REQUIREMENT 1: Put the records, from the start of the records through the line that contains "tap(10, 215)", into a two-column CSV with the columns "request" and "answer". Give each request one row, with its text and its answer each in a single quoted field and line breaks turned into spaces.

────────

Once they’ve got these down, they’re into the next stage of learning: conscious competence. They’re good at it, but still have to think, “Knees out, core engaged, shoulders down and back." You can maybe add more reps at this stage but stick with the basics. You’re not ready to move on until they don’t have to think about it anymore —until unconscious competence is established. From there, add in new skills, such as resistance, instability, or higher-intensity plyometrics. Refocus on technique.
Establishing a good position first is like telling your kid to keep their eye on the ball a million times. You can’t hit a home run if your gaze is focused downfield. Focus on the ball, make good contact, and then worry about the distance.
Progression
With every learned skill comes a progression that starts the process towards mastery all over again. Mastering a fixed bodyweight hip hinge leads to a kettlebell swing, a broad jump, jumps for height, and more. Focused, deliberate progression rather than skipping the steps pays dividends down the line. Even the pros train the basics every day. They’re the foundation for any improvement.
You can do all the agility drills, ladders, and cool exercises you want, but if you don't spend the majority of your time getting stronger on the basics, you are wasting your time.

────────

REQUIREMENT 2: Rewrite the stretch of the training passage from "You can do all" through "wasting your time.", changing "agility drills" to "sprint drills".

Data listing

────────

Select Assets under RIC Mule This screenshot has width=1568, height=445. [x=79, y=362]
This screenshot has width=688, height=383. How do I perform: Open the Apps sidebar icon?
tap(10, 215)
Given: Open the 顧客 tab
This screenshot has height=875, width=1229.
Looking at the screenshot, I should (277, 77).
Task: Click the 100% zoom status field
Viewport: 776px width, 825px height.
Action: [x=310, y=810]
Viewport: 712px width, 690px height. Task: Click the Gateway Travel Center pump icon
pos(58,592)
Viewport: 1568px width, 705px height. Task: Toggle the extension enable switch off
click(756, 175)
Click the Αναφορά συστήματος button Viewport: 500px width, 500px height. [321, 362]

────────

FULL SOLUTION 1:
request,answer
"Select Assets under RIC Mule This screenshot has width=1568, height=445.","[x=79, y=362]"
"This screenshot has width=688, height=383. How do I perform: Open the Apps sidebar icon?","tap(10, 215)"

FULL SOLUTION 2:
You can do all the sprint drills, ladders, and cool exercises you want, but if you don't spend the majority of your time getting stronger on the basics, you are wasting your time.